Highlights
Continuing underlying operating profit up 29% to $174.9 million; enlarged Signature network performing well
Divisional summary:
o Flight Support (86% of continuing Group underlying OP)
Organic revenue up 3.2% and operating profit up 13.6%, with strong drop through
US B&GA market up 3% in H1
Network contract negotiations with Signature's largest customers successfully concluded
Short-term negative impact on fuel volumes relative to market
o Aftermarket Services (14% of continuing Group underlying OP)

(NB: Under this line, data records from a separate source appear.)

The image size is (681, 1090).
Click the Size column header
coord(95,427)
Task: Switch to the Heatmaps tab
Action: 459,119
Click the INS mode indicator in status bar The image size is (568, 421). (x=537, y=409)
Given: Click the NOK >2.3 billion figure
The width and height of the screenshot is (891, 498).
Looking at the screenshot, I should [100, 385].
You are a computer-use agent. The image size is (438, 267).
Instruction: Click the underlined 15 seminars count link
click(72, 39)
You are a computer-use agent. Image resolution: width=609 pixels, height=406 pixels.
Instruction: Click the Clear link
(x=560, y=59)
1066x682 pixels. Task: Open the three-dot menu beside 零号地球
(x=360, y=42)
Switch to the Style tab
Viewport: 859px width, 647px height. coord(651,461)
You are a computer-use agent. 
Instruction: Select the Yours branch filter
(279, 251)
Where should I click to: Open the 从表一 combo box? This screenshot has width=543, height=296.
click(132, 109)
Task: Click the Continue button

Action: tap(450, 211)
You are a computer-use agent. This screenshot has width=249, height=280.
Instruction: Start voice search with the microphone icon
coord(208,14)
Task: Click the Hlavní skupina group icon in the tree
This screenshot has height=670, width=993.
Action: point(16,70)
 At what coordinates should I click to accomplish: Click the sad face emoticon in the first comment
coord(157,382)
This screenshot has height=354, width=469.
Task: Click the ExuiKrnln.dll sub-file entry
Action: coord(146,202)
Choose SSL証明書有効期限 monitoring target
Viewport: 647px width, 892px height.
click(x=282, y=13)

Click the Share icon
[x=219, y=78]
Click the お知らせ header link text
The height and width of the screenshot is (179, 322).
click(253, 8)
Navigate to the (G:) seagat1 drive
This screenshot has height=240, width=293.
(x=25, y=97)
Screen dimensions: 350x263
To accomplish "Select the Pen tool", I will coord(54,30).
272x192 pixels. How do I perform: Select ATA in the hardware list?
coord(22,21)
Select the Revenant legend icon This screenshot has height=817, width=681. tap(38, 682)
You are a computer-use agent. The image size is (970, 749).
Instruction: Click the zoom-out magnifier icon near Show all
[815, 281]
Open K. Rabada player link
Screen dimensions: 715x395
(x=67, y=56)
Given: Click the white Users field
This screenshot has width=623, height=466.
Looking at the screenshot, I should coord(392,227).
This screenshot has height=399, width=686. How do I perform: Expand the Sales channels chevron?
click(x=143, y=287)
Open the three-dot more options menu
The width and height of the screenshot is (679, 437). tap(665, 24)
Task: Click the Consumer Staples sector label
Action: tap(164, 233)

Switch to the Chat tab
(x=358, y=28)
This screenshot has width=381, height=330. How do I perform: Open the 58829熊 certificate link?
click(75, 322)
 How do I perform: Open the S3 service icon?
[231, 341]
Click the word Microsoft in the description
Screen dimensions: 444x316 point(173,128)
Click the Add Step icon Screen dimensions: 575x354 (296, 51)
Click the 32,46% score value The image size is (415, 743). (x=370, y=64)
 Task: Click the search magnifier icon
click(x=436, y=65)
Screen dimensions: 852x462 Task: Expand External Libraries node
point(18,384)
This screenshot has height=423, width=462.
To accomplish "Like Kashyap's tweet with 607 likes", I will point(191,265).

Operating profit growth of 134% to $26.0m, driven by Ontic
Ontic - GE avionics delivering as expected, good contribution from 2016 licence acquisitions
ERO - improved operating performance H1 2017 vs H1 2016, stable vs H2 2016
Sale of ASIG for $202m completed 31 January 2017
Statutory continuing operating profit increased by 97.9% in H1 2017 compared to H1 2016
Free cash flow of $56.6 million, de-levered to 2.9x net debt/EBITDA as anticipated (FY 2016: 3.1x on covenant basis)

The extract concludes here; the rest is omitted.